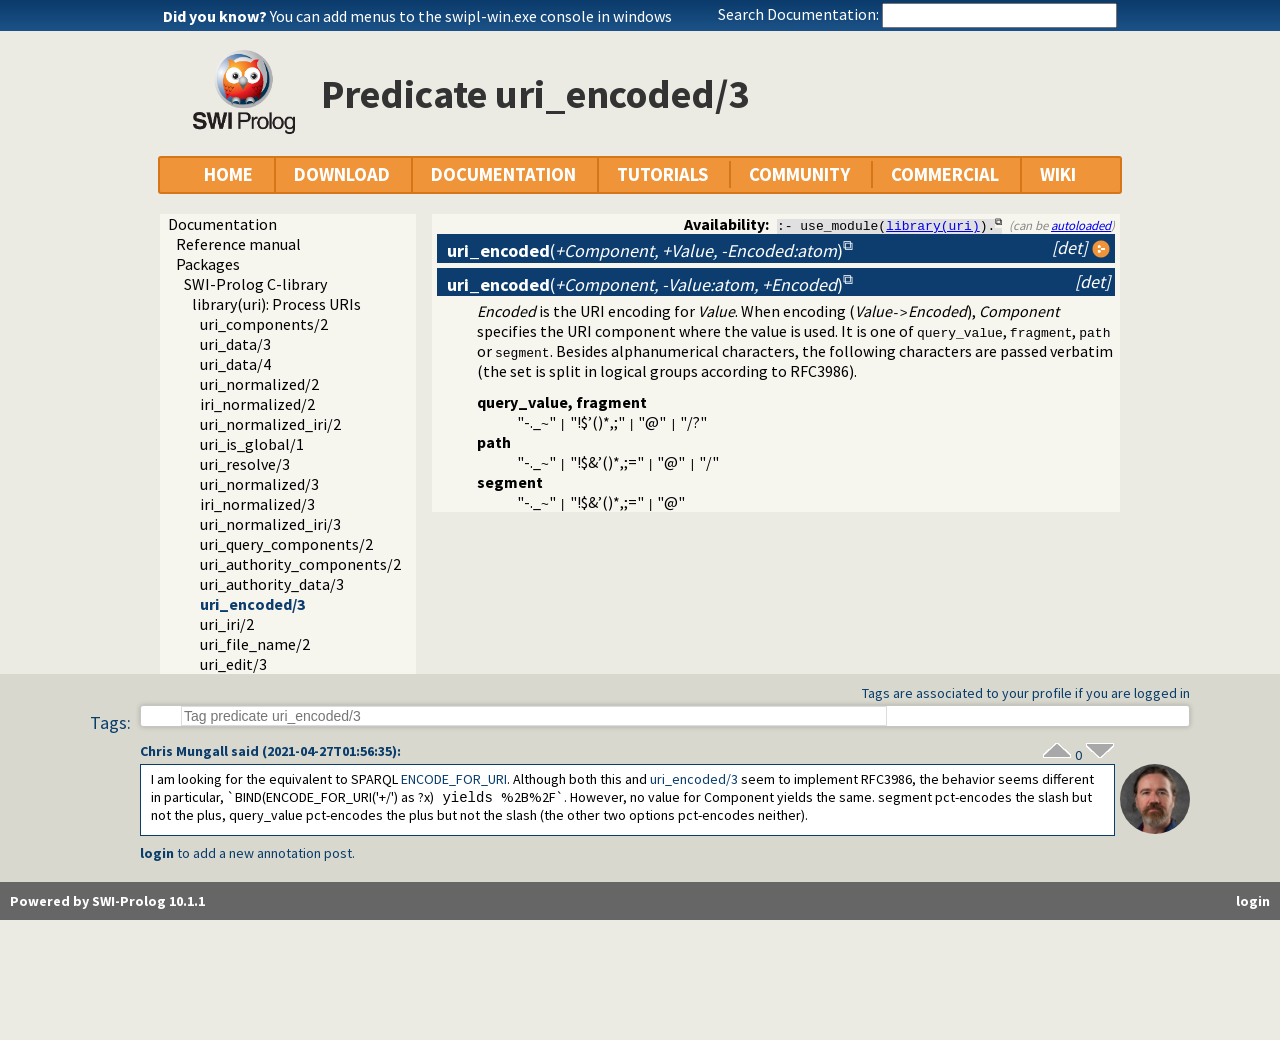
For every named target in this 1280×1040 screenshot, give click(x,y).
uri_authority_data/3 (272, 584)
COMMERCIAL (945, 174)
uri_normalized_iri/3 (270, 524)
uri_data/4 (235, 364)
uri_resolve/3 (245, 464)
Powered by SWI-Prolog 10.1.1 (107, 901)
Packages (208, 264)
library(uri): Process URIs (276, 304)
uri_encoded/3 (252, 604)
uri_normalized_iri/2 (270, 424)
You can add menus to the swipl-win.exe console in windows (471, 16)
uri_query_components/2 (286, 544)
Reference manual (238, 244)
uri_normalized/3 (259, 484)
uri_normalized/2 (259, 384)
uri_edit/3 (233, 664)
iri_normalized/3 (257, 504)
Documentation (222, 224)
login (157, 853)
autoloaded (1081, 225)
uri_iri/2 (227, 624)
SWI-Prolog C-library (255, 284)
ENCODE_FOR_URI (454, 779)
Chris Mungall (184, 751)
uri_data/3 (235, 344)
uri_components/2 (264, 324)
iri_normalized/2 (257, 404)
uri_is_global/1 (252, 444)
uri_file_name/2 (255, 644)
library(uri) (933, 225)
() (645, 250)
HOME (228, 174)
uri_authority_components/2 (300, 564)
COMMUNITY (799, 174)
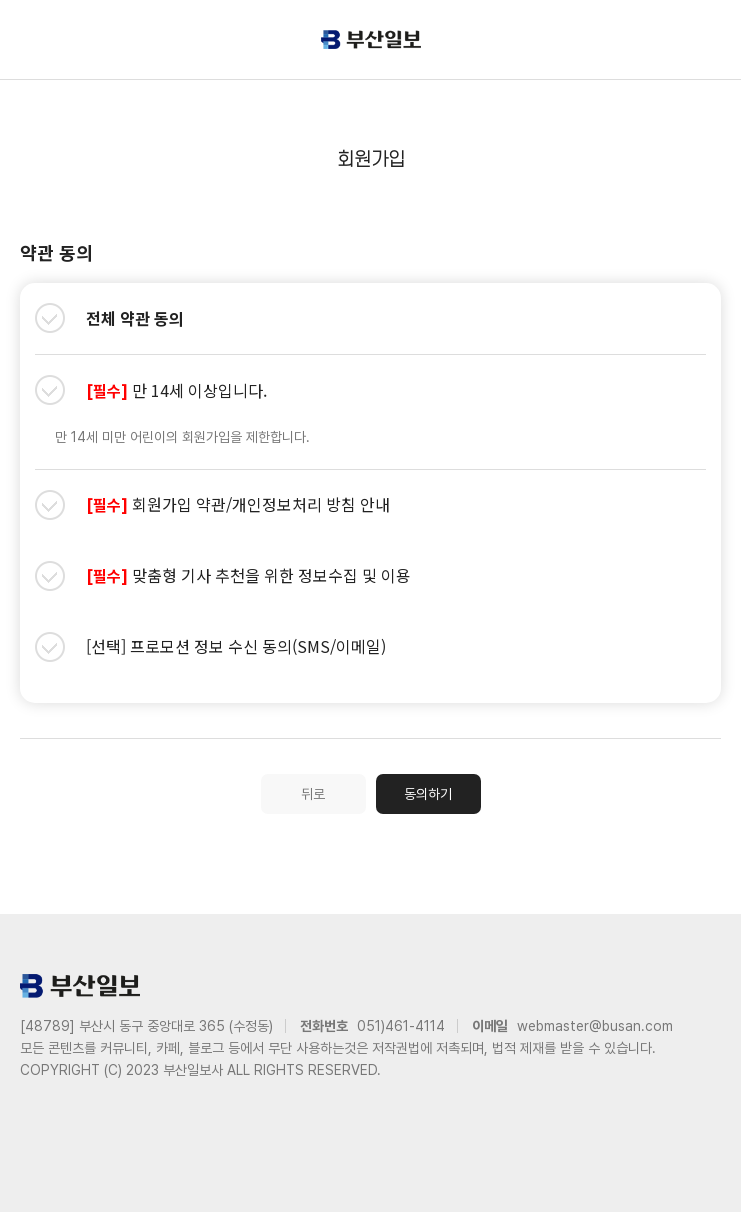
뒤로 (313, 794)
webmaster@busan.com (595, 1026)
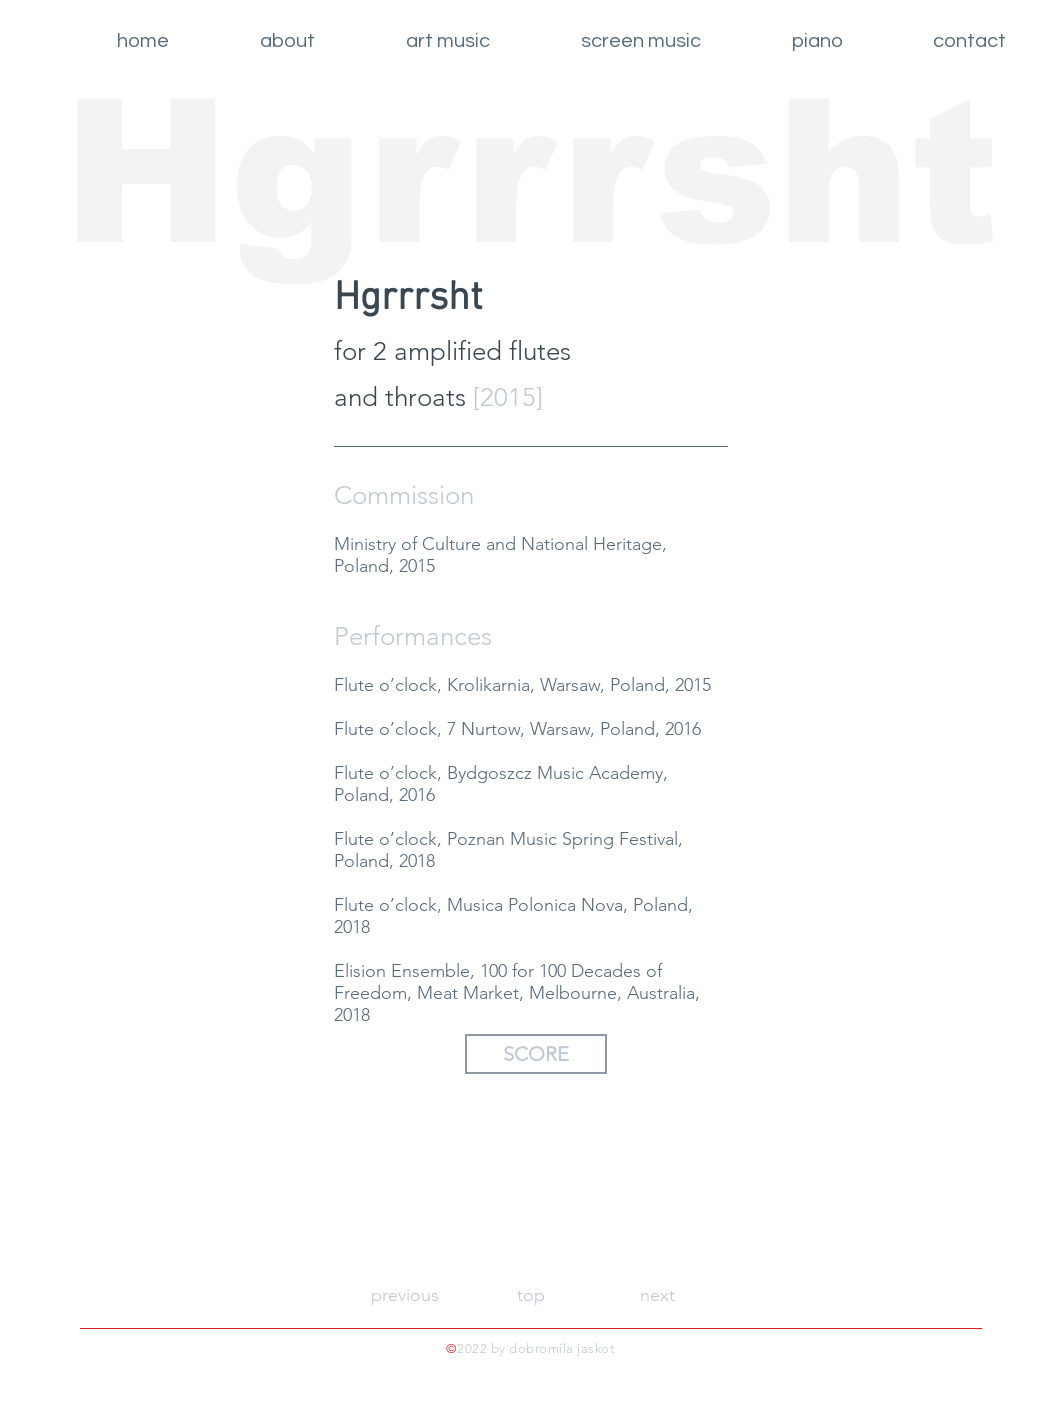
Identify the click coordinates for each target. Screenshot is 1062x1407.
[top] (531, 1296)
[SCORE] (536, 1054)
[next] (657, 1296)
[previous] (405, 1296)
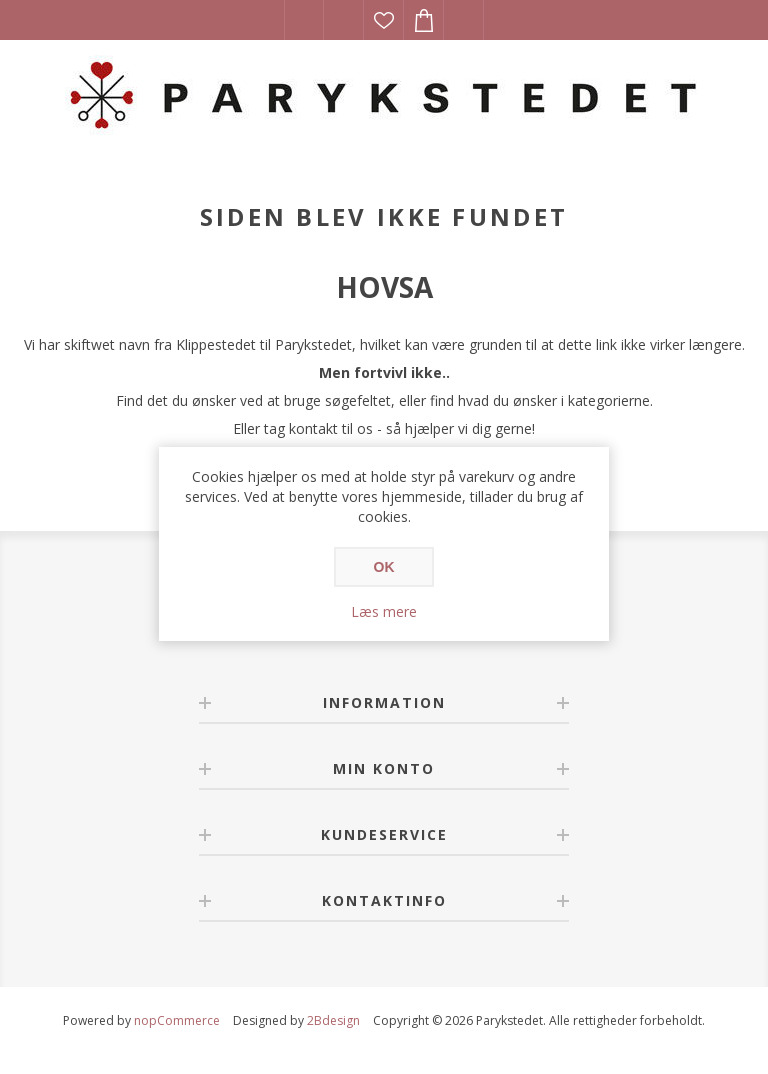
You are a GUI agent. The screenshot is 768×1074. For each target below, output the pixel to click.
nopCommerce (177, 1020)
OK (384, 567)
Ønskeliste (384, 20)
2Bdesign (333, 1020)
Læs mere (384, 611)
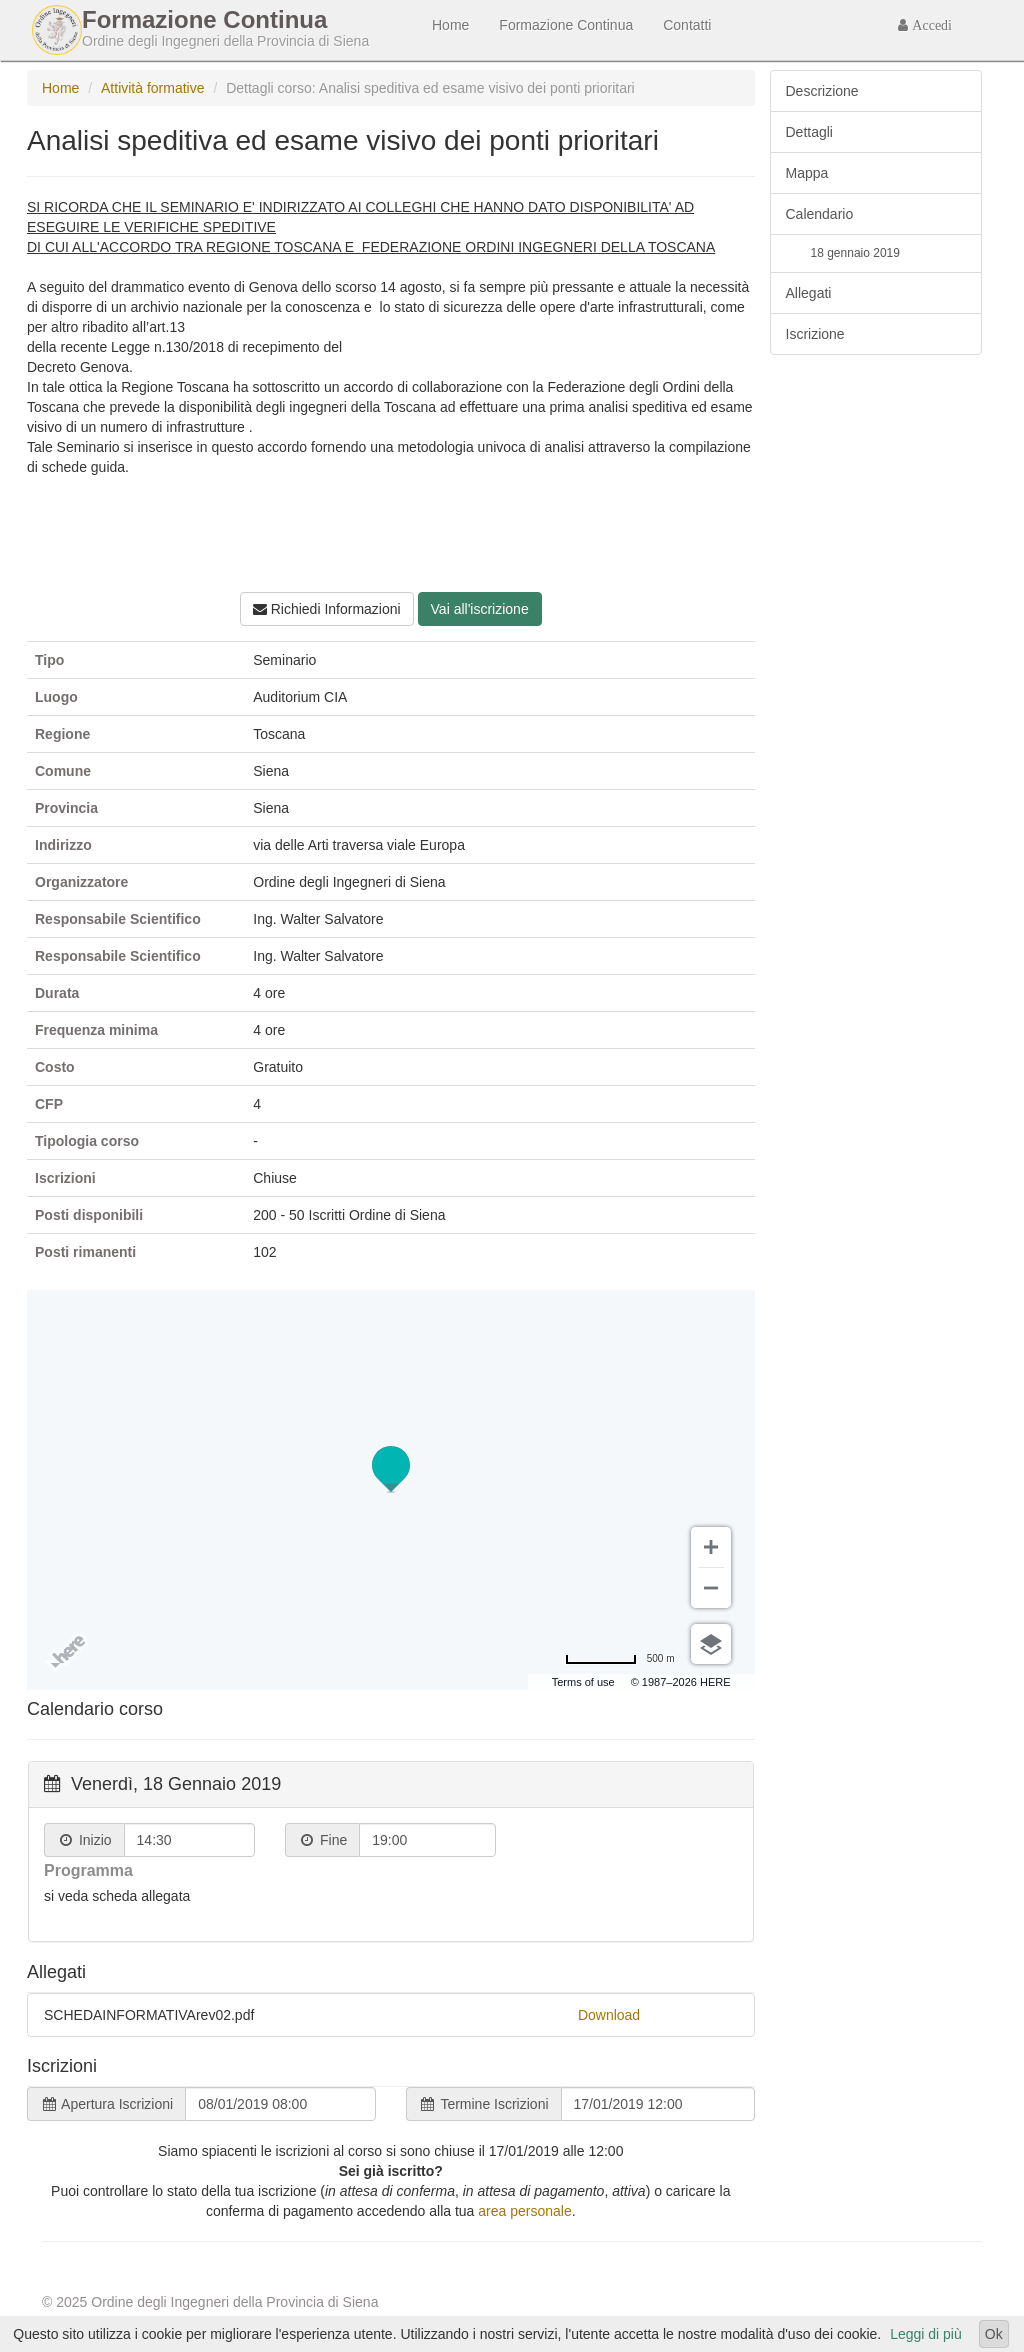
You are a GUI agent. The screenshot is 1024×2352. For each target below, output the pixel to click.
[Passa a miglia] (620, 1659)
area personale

Your objective: Starting with the row that contains "iri_normalized/2 (257, 404)" and going on through the row that contains "[SCORE] (536, 1054)", give those rows again with "COMMUNITY" changed to "FORUM" and everything else unchanged. Leave the pictures out of your answer.

Final result:
iri_normalized/2 (257, 404)
uri_is_global/1 (252, 444)
uri_file_name/2 (255, 644)
library(uri) (933, 225)
() (645, 250)
HOME (228, 174)
uri_authority_components/2 (300, 564)
FORUM (799, 174)
뒤로 (313, 794)
webmaster@busan.com (595, 1026)
Identify the click coordinates for each target. Screenshot is 1062x1407.
[top] (531, 1296)
[SCORE] (536, 1054)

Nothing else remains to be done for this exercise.